Data analysis is the most important link. “The data is easily accessible, but it needs to be applied to take a real effect,” Conti emphasizes. “Asset management data impacts multiple areas of a business and therefore can be applied to many different departments led by several positions from the administrative level to the executive team. After implementation and setup, the asset management system requires a Champion — typically someone in an equipment or fleet management role — to disseminate the data to each corner of the company it should reach.”
“Obviously, [with] the data we provide, if we are not able to make it relevant and actionable then it becomes meaningless,” says Majapuro. “You might have this plan where people are excited about collecting data and looking at data, but if it gets too difficult to understand what it all means, then the excitement will quickly disappear and people go back to their normal work. Too much information and it quickly becomes meaningless.”
This places the onus on IoT providers to present data in a usable format. “Making the dashboards meaningful is one of the key tasks for me and my designers,” says Majapuro. “Fundamentally, it is making sure that the dashboards are actionable and relevant. We can customize them based on the needs of the users.” Owners, supervisors and safety managers all need a different view of the data. “Rather than taking a one design fits all, we can customize it for their individual needs.”
The systems must offer an easy to use interface. “Our customers often use mapping features to see an overview of their connected assets,” says CalAmp’s Schneider. “They may then drill down for more detail by location, class or other defining characteristics. Incidents may be viewed here as part of the bread crumb option. Reports, including operator scorecards, offer a way to design the necessary coaching or training for safer operations. Real-time alert notifications help managers troubleshoot dangerous issues as they are happening. Additionally, the data integrates using APIs with the cloud-based platform to share with other departments as needed.”
“While the technology is becoming easier to use by the day, finding ways to strategically use the data is still a pain point for many organizations,” says Shiner. “Working with a GPS tracking provider that focuses on customer challenges, needs and goals can be a huge help to use the data beyond its tactical applications, such as dots on a map.
“At GPS Insight, we provide a dedicated account manager to every customer, who is well versed in their account, as a resource to help make sense of the data they receive,” she adds. “By working with organizations closely on their specific challenges, like safety, we can provide recommendations on which data to use and how to help solve them.”

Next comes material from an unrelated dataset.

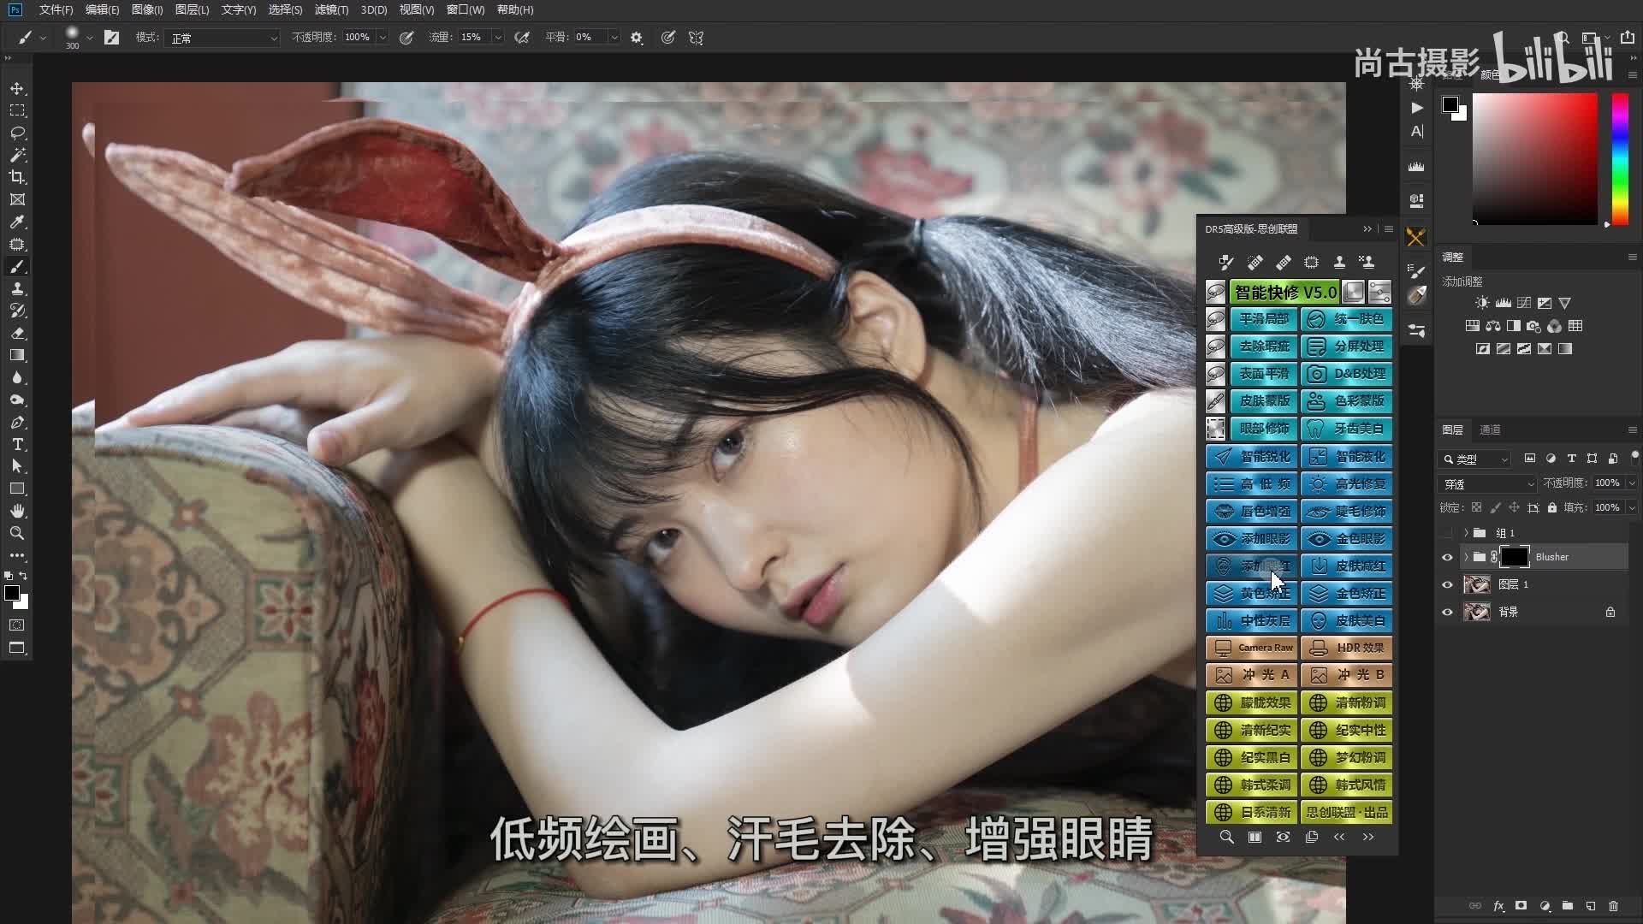Click the vertical hue slider strip
Screen dimensions: 1643x924
tap(1620, 158)
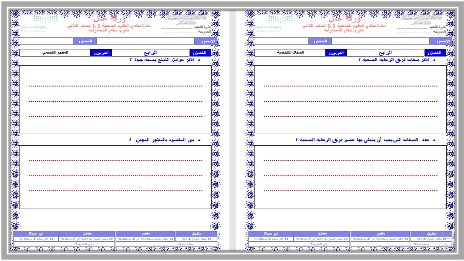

Continuous training is a requirement for success. “Businesses should have all of the necessary tools and training in place to easily implement and train employees on the chosen solution,” says Ransom. “Continued training and cadence with their platform provider will help create a long-term partnership, which helps ensure the company fully understands and uses the platform to its fullest.”
The end goal is to use the data to eventually make predictions on which tasks are likely to produce accidents. “In theory and in practice, you start preventing these accidents before they happen,” Majapuro comments. “That is where the industry is heading.”